**WORK TO DO**
Please swap "table view" for "chart view" in the entries and give their lines again with nothing else changed, leaving the pictures out.
───── RECORDS TO PROCESS ─────
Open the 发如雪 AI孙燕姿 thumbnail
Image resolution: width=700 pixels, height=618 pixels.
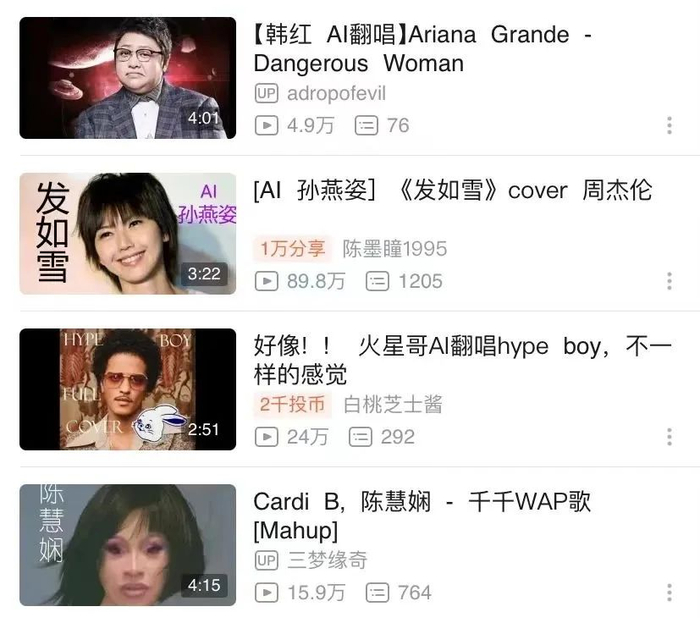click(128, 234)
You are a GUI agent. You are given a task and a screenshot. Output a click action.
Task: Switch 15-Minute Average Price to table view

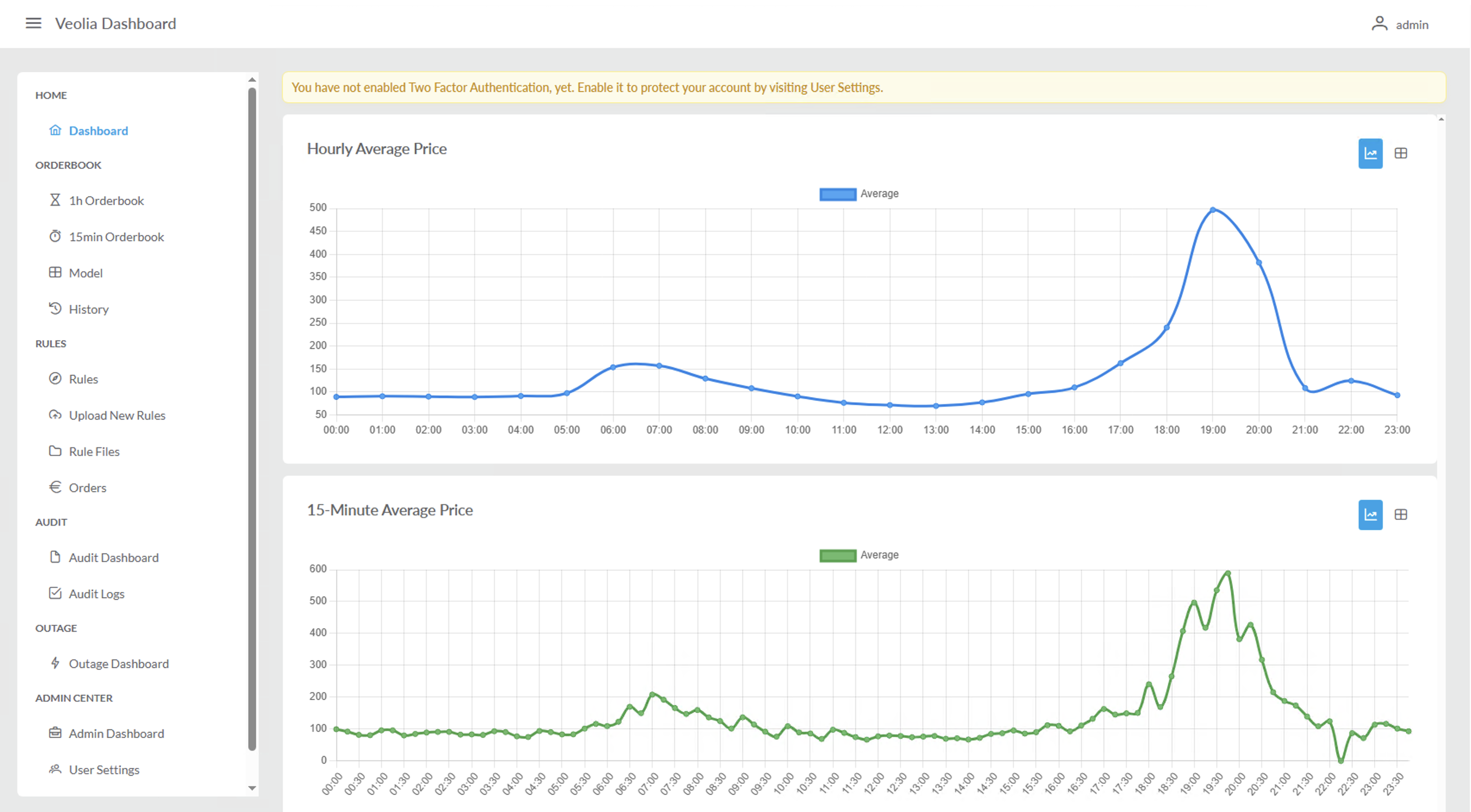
─────
**RESULT OF THE EXERCISE**
Open the 发如雪 AI孙燕姿 thumbnail
Image resolution: width=700 pixels, height=618 pixels.
click(128, 234)
You are a GUI agent. You are given a task and a screenshot. Output a click action.
Task: Switch 15-Minute Average Price to chart view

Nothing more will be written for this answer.